10 gennaio 2020 15:23

L’ultimo è stato Dorian, tra la fine di agosto e l’inizio di settembre del 2019. La sua forza distruttrice ha toccato il Canada orientale, il sudest degli Stati Uniti e le Bahamas, dove sono morte almeno settanta persone, centinaia risultano ancora scomparse e 70mila sono rimaste senza casa.

In FloodZone Anastasia Samoylova guarda a un territorio, il sud degli Stati Uniti, minacciato dagli uragani e dall’innalzamento dei mari. Il suo stile si allontana da un approccio documentaristico tradizionale e costruisce delle immagini distanti, registrate in momenti successivi alla furia dei venti e delle piogge, in cui il tempo sembra sospeso e resta da chiedersi solo quando arriverà il prossimo uragano. I colori tenui e tropicali servono quest’atmosfera malinconica che si contrappone ai residence di lusso, alle piscine e alle spiagge, in particolare quelle di Miami dove Samoylova, di origine russe, si è trasferita nel 2016.

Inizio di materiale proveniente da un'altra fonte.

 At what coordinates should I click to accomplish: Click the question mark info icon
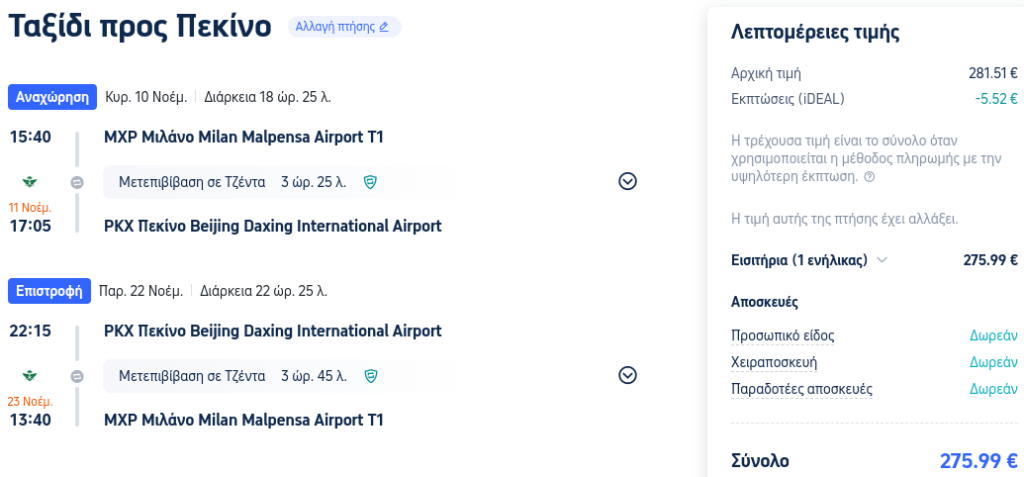pyautogui.click(x=869, y=177)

FloodZone. (© 2019 Anastasia Samoylova)

Era la prima volta che si confrontava con un ambiente tropicale. Ha cominciato questo progetto passeggiando tra le case, i negozi e sulla costa, sotto una luce seducente che illumina tutte le contraddizioni della città. “Vivere a Miami ha un sapore dolceamaro: sembra un paradiso, ma le uniche radici sicure sono quelle delle mangrovie”, scrive la fotografa.

FloodZone. (© 2019 Anastasia Samoylova)

Come nel precedente lavoro LandScape sublime, Samoylova cerca una maniera lirica e personale di trasmettere le sensazioni che nascono dall’osservazione di un paesaggio ricco di contrasti e ferito dal cambiamento climatico. Procede astraendosi dalla pura narrazione del disastro e si concentra sui segni e sulle tracce, per rendere l’idea di uno stato mentale con cui si convive ogni giorno.

Il progetto non si conclude con il sud degli Stati Uniti. Samoylova vorrebbe continuare a raccontare altre comunità colpite da uragani e alluvioni. Intanto nel 2019 FloodZone è diventato un libro, pubblicato da Steidl.